Providing Cover Liquidity in DeFi Insurance Industry: Staking with a Business Model
Currently, the biggest challenge for the DeFi insurance providers is, however, on the supply side: the lack of available capital. Due to the limited capital available, insurance for the in-demand protocols, like Anchor Protocol, which provides a generous 20% APY on USDT, is often sold out. The same goes for popular protocols Aave v2, Mirror, Convex, where a shortage of cover liquidity exists.
The capital is provided by the crypto community who wants to underwrite certain risks for specific protocols and to receive a premium for “being the insurer”. At the moment, there are certain drawbacks for providing capital to underwrite insurance covers, leading to poor availability of insurance, like high gas fees, poor liquidity of staked capital (due to unstaking and cooling-down periods), and limited diversification as underwriting insurance covers is usually done one a 1 to 1 basis. For DeFi insurance to really grow exponentially, these obstacles need to be removed.
That is why Bright Union will release the Bright Risk Index, the most secure and diversified investment opportunity in the DeFi risk markets. Bright Union will pool the invested capital in the Bright Risk Index and use it to underwrite insurance covers in the most diversified manner possible (diversified over risk platforms, over underlying protocols, and over underlying locked currencies), the BRI represents a pro-rata ownership of the Index underlying assets, generating a stable and safe return which is automatically compounded in the BRI.
Long story short; max return, with minimum risk underpinned by one of the oldest business models in the world: insurance.
Get Exclusive NFTs and Rewards as an Early DeFi Insurance Investor
To make things even better, Bright Union recently launched a loyalty program that allows stakers of the BRIGHT token to earn rewards in the form of loyalty cashback, reward boosts, and rare crystal NFTs.
Stakers of BRIGHT tokens will get early access to the Bright Risk index, and they will be able to profit from a reward booster that will range between 2% to 15% annually on top of the regular BRI return.
Bright Union provides the widest selection of DeFi covers at the lowest price. Additionally, users who stake BRIGHT can also enjoy an additional cashback on their covers between 10% to 40%, until the end of 2021.

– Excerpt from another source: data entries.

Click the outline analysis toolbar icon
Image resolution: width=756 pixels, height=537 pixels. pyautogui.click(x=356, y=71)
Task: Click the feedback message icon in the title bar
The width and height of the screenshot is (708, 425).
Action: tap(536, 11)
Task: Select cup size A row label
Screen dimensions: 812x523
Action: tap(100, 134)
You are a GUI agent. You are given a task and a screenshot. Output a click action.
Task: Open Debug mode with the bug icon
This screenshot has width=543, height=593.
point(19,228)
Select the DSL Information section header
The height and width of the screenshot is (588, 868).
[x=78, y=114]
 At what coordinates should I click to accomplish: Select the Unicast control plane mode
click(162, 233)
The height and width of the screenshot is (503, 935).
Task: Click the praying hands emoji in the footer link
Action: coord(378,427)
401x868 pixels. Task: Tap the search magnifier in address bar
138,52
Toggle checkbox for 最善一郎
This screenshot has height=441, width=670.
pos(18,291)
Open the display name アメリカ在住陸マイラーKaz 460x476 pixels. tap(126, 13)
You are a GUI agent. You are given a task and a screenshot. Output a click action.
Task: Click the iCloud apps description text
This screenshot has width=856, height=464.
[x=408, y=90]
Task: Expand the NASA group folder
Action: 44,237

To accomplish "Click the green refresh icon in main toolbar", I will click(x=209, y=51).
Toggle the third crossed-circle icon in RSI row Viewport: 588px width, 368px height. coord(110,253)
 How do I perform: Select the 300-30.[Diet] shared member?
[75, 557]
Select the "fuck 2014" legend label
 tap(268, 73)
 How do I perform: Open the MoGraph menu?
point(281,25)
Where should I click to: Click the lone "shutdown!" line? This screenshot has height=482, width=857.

As part of its loyalty program, Bright Stakers will be able to claim 263 exclusive NFTs to be released by Bright Union. The more significant the user’s contribution in staking BRIGHT tokens, the bigger, rarer, and more valuable their crystal NFT will be.
With the launch of its loyalty program, Bright Union seems to have added more credibility and strength to its token utility. This will help Bright Union create a positive feedback loop for the long-term benefit of its community and the network’s slated vision across its chosen DeFi utility of being insurance aggregators.
Staking rewards form a core part of every DeFi application. What differentiates Bright Union is its consistent yield generating ability, due to the sustainable nature of the insurance business. For instance, a majority of DeFi users are not aware that most of their yields are coming from a token’s inflation schedule. However, insurance protocols can enable insurance capital providers to be rewarded by insurance buyers in a sustainable way without needing to increase the supply of their tokens drastically.
Toward a Safer, More Rewarding Future for DeFi
More than $12 billion of user funds have been lost due to vulnerabilities in smart contract codes to date and these losses are accelerating. This is why the role of comprehensive solutions, such as Bright Union, are so important in this space. With the launch of its loyalty program and risk index, Bright Union has once again proven that it’s a platform focusing entirely on the goodwill of DeFi users. With the increasing demand for risk covers, Bright Union is ideally placed to lead the charge in offering the most comprehensive DeFi risk mitigation solution for both users and institutions.